## What needs to be done
Below are the records; give again exactly the lines from the one containing "Matrices (93, 125)" through the one containing "Chí Sĩ Yêu Nước", leaving out pictures.

___ Data excerpts ___

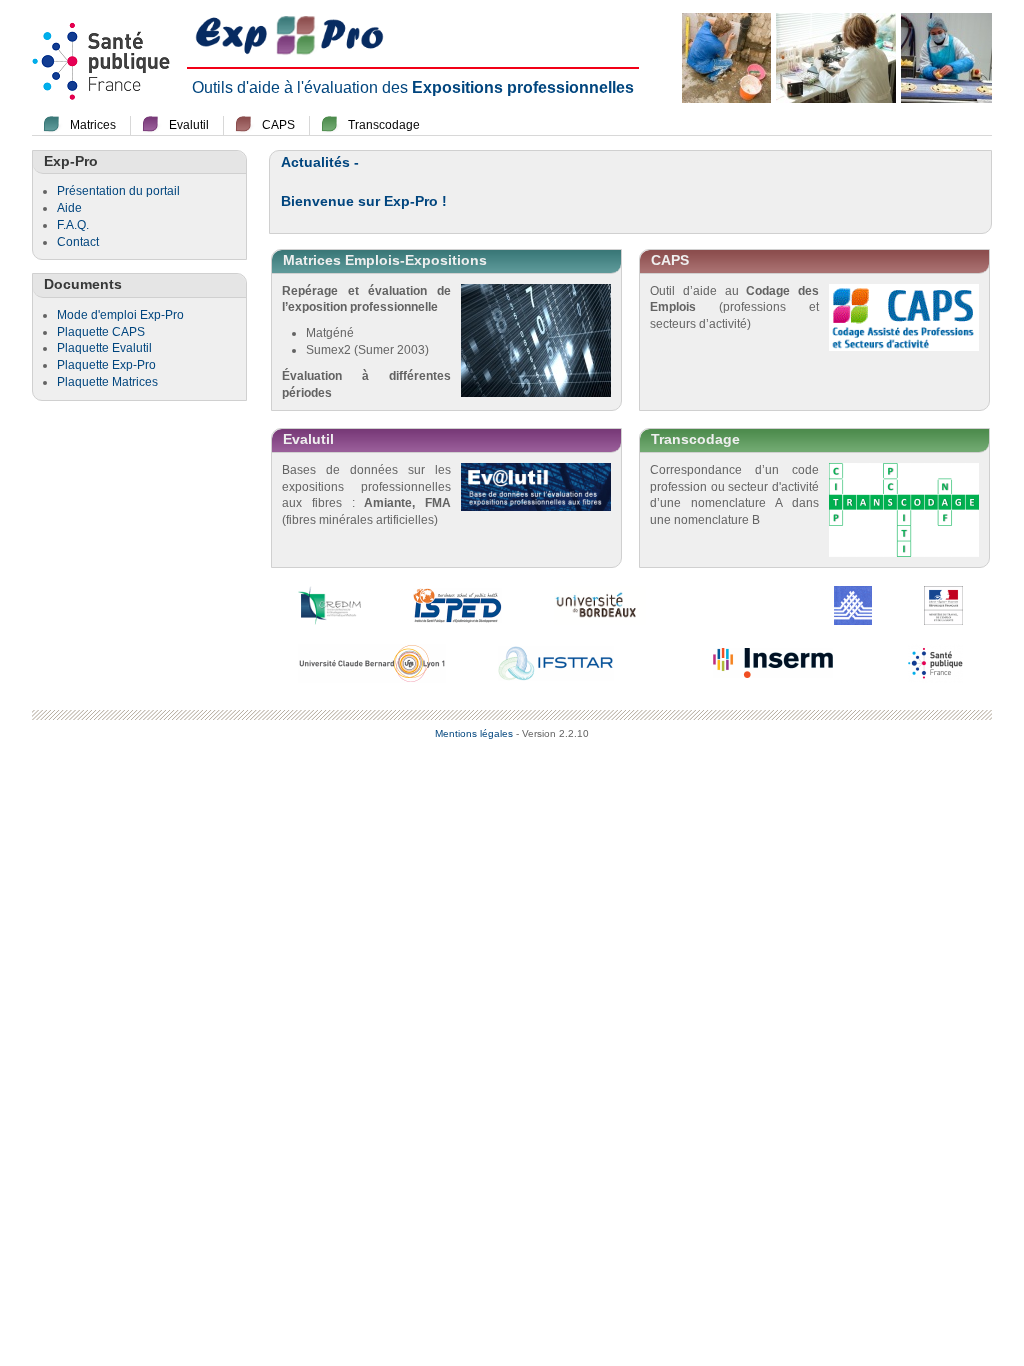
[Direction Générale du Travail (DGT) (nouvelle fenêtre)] (943, 604)
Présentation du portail (118, 191)
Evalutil (189, 125)
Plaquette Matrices (107, 382)
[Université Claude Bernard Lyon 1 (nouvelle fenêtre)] (372, 662)
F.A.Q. (73, 225)
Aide (69, 208)
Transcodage (384, 125)
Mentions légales (474, 733)
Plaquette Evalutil (104, 348)
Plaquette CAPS (101, 332)
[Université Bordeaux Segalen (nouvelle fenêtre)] (600, 604)
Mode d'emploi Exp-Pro (120, 315)
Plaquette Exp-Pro (106, 365)
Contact (78, 242)
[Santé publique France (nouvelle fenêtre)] (935, 662)
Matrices (93, 125)
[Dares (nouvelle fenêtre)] (853, 604)
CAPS (278, 125)
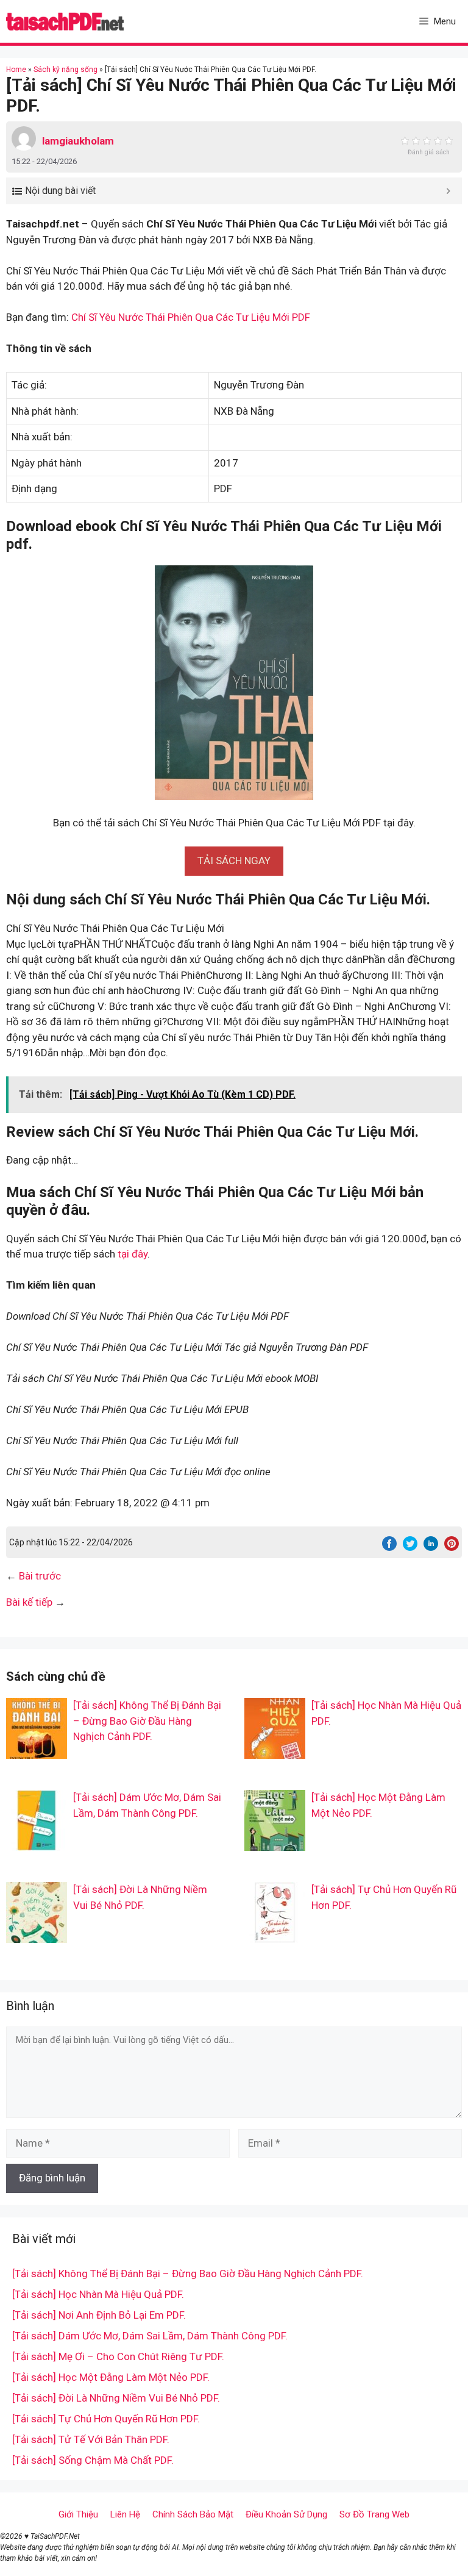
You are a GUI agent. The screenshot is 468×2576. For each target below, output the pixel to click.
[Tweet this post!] (410, 1547)
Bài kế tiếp (29, 1602)
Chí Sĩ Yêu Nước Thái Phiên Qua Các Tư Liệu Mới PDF (190, 317)
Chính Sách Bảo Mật (192, 2514)
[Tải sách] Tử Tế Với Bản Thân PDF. (90, 2439)
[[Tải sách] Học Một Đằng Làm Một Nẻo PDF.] (274, 1843)
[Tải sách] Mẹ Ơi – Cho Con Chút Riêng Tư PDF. (118, 2356)
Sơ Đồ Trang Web (374, 2514)
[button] (234, 860)
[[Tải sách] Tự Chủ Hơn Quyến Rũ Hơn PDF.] (274, 1935)
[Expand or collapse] (448, 191)
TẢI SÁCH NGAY (234, 860)
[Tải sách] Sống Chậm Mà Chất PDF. (93, 2460)
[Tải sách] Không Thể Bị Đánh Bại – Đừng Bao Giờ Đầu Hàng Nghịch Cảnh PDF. (147, 1720)
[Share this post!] (389, 1547)
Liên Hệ (125, 2514)
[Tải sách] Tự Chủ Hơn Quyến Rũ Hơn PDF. (106, 2419)
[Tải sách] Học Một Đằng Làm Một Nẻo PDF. (111, 2377)
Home (16, 69)
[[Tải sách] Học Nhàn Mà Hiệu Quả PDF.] (274, 1751)
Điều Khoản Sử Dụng (286, 2514)
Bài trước (40, 1576)
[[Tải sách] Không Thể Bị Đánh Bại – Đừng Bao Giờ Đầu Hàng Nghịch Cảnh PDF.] (36, 1751)
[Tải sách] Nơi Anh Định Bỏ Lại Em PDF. (99, 2315)
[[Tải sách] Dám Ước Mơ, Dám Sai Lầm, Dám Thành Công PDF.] (36, 1843)
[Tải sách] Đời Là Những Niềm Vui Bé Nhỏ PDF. (116, 2398)
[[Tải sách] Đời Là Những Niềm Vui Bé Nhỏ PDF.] (36, 1935)
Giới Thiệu (78, 2514)
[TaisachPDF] (65, 21)
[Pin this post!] (451, 1547)
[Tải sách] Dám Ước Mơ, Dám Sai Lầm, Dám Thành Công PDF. (150, 2336)
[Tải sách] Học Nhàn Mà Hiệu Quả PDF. (98, 2294)
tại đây (132, 1254)
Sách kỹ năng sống (66, 69)
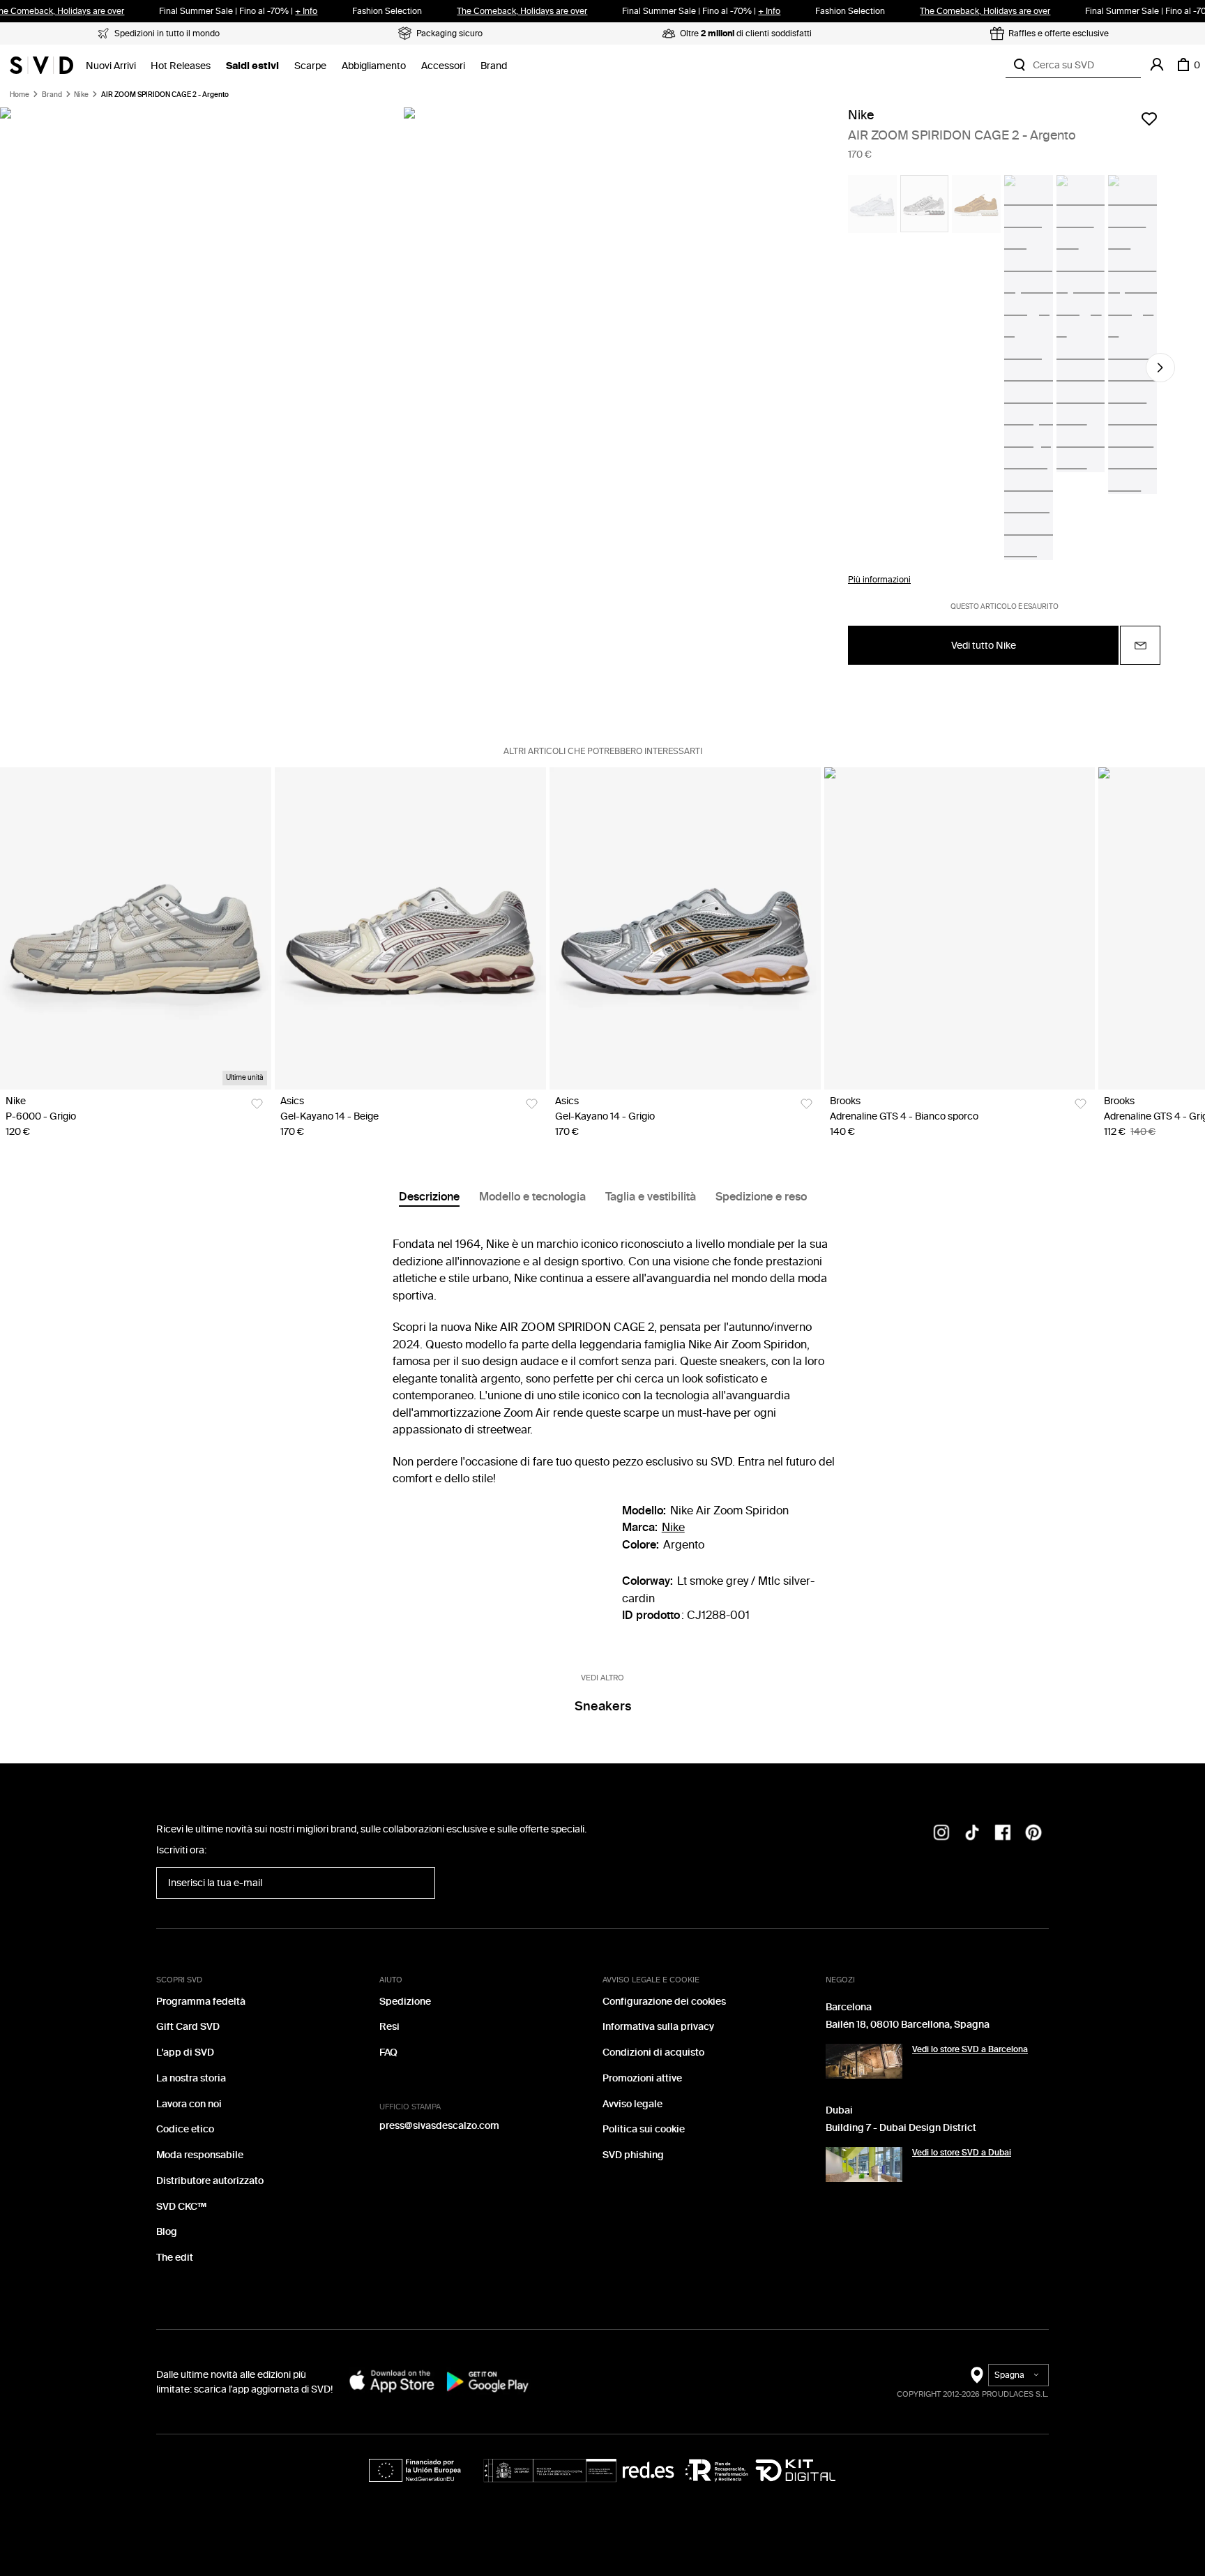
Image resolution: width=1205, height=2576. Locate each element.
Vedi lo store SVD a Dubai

___

## Answer to the exercise
Matrices (93, 125)
[Dares (nouvelle fenêtre)] (853, 604)
CAPS (278, 125)
You are a GUI agent. The screenshot is 468×2576. For each target below, output the pixel to click.
[Tweet this post!] (410, 1547)
Bài kế tiếp (29, 1602)
Chí Sĩ Yêu Nước Thái Phiên Qua Các Tư Liệu Mới PDF (190, 317)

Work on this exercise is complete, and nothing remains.